Sabtu pagi, beberapa belas menit menjelang pukul tujuh, James sudah muncul di depan rumah indekos Minarti. Di teras berjajar semua bawaan Minarti. Untunglah Navita dan Gandhi pagi-pagi sudah datang untuk melepasnya pergi. Jadi, untuk memindahkan semua barang bawaan yang cukup berat itu dari kamar Minarti ke teras, Gandhi-lah yang jadi kulinya.

James sempat ternganga sebelum tergelak saat mendapati ada tiga keranjang plastik berwarna merah berjajar di dekat koper Minarti. Ia menggelengkan kepala. Tapi setelah menilik isinya, ia setuju bahwa mereka berdua pasti membutuhkan semuanya.

Dengan dibantu Gandhi, James menata barang bawaan Minarti. Koper Minarti diletakkannya di saf belakang SUV-nya, berdampingan dengan kopernya. Sesama travel bag ada di bangku tengah, satu miliknya, satu milik Minarti. Semua keranjang berisi bekal diatur rapi berdampingan di bawah, di depan bangku tengah. Mudah dijangkau Minarti dari jok samping pengemudi.

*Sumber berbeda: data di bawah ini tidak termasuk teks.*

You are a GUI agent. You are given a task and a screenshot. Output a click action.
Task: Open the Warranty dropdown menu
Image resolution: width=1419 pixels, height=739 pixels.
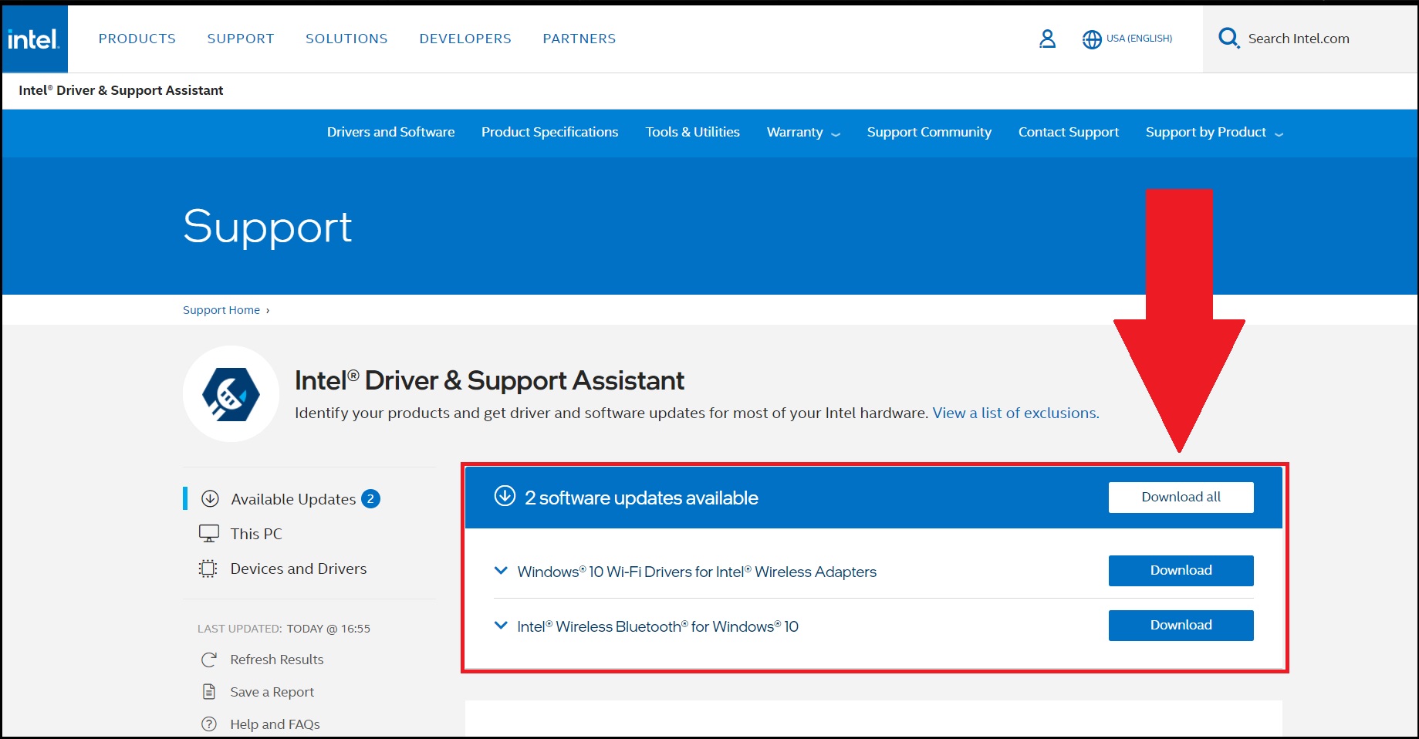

Sebelum masuk ke mobil, Minarti sempat sekali lagi memeriksa isi tas tangan besar yang ditentengnya. Dompet, sisir dan kosmetik dasar, kacamata hitam, ponsel, charger, power bank berkapasitas penuh, beberapa blister vitamin C, segenggam permen mint, minyak angin, beberapa sachet jamu anti masuk angin, tisu basah, dan sehelai scarf lebar yang masih terlipat rapi.

Sip! Lengkap!

“Bersenang-senanglah, Bu,” bisik Navita sembari memeluk erat ibunya.

Minarti pun balas memeluk putrinya. Mengerjapkan matanya yang sedikit basah. Setelah itu dijabatnya tangan Gandhi erat-erat.

“Titip Vita, ya, Mas,” gumamnya.

Pesan yang sama pun diucapkan Navita terhadap James.

“Titip Ibu, ya, Pak.”

“Pasti akan kujaga Bu Min baik-baik,” ucapnya tegas sembari menjabat tangan Navita.

Dengan diiringi lambaian tangan Navita dan Gandhi, SUV itu pun pelan-pelan meluncur keluar dari halaman rumah indekos Minarti. Cahaya hangat mentari yang menembus sela-sela pepohonan menyambut mereka. James sudah siap untuk melindungi penglihatannya dengan kacamata hitam yang biasanya memang ia kenakan saat mengemudi.

“Kita mau mampir sarapan di mana, nih?” celetuk James sambil terus mengemudi.

“Wah, terserah Pak James,” Minarti tertawa ringan. Ada nada riang bermain dalam suaranya.

“James,” ucap James tiba-tiba. “Panggil saja aku James.”

Minarti tercengang seketika.

“Kalau boleh, aku ingin memanggilmu Min, tanpa ‘bu’. Bagaimana?” ucap James lagi.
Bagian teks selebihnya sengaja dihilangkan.